While their indiscriminant eating habits bode well for their survival, it is this fact that also creates problem encounters with humans. The bears in Yosemite get enticed by ineffectively stored food around campsites and acclimated to the presence of humans. Their waning fear then allows them to change their feeding habits according to those food sources, and that’s when unwanted encounters take place. A fed bear is a dead bear, as the saying goes.

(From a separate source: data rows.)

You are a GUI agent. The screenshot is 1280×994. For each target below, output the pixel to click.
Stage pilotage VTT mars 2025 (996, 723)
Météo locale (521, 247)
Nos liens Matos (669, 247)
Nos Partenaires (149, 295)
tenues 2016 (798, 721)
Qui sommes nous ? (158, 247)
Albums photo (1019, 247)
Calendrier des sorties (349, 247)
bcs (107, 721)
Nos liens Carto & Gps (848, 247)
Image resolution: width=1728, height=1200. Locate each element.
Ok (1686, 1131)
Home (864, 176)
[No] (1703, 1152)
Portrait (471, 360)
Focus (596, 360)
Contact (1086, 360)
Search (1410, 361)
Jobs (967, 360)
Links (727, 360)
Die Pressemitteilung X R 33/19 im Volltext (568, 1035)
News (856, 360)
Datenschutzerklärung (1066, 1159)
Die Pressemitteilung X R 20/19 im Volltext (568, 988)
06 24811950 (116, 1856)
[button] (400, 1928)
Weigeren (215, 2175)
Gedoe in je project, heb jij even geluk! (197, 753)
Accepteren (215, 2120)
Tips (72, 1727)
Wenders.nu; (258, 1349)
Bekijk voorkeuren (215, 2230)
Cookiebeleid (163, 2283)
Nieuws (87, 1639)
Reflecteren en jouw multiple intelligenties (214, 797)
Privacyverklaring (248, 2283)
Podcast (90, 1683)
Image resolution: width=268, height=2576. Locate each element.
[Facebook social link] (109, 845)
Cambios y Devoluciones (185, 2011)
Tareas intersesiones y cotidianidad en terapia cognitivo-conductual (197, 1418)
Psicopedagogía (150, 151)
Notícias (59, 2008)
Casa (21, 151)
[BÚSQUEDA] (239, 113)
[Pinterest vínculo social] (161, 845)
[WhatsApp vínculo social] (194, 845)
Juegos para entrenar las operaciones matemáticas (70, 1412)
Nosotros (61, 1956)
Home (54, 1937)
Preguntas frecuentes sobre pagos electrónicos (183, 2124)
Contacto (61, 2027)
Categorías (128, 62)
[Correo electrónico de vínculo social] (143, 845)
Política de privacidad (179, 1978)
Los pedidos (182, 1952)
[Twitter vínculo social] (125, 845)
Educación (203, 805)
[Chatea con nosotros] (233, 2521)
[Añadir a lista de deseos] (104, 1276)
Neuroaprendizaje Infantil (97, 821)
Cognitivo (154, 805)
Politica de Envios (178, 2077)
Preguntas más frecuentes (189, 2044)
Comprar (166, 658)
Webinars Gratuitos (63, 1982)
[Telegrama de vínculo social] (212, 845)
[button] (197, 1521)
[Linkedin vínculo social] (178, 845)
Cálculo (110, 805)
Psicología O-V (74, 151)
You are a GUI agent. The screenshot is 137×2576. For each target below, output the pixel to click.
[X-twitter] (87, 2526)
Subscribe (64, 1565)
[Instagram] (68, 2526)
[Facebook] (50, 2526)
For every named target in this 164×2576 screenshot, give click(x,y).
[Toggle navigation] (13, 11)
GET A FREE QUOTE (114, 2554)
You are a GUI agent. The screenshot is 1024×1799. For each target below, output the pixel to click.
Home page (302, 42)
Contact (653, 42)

That means that once the bears have reprogrammed themselves toward these food sources around humans, they will continue to seek those until which point they will need to be relocated, or killed to combat their escalating pursuits around Yosemite’s human visitors. The bears will find themselves in an escalating pattern of events toward euthanasia due to careless human actions; never based on inherent bad bear behavior. They are wild animals which only head toward unwanted habits based on the actions of humans, so the best thing Yosemite’s visitors can do is to go to great lengths to ensure that the bears’ only food sources are wild ones.